Segment Open

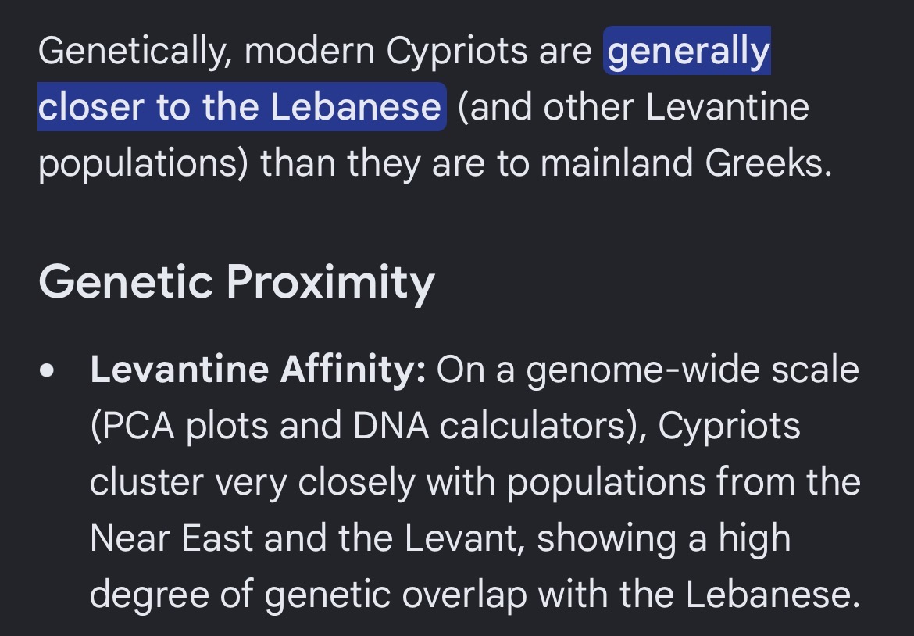This screenshot has width=914, height=636.
Task: Click the 'Genetic Proximity' heading
Action: [237, 283]
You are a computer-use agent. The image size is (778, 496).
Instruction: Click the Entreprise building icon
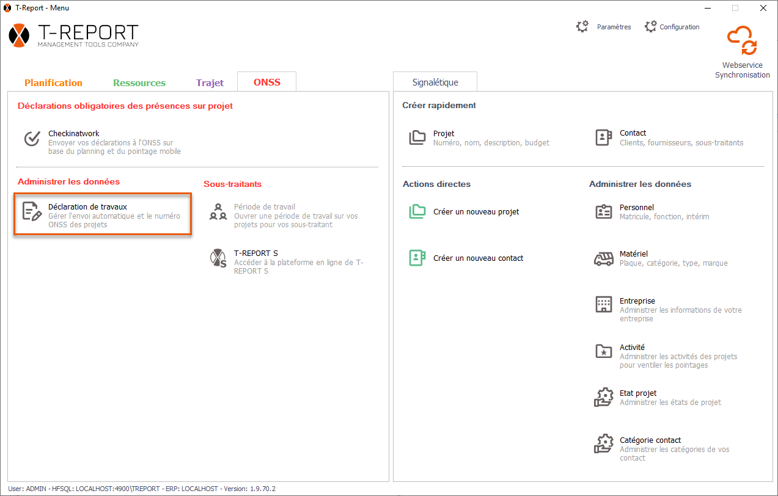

Segment Closed

• _WHAT IS NEEDED_
Your task is to transcribe, exactly and without additions, every line from the one that contains "You are a computer-use" to the end of the entries above, both included. Omit all pictures.

• _TASK ANSWER_
You are a computer-use agent. The image size is (778, 496).
Instruction: Click the Entreprise building icon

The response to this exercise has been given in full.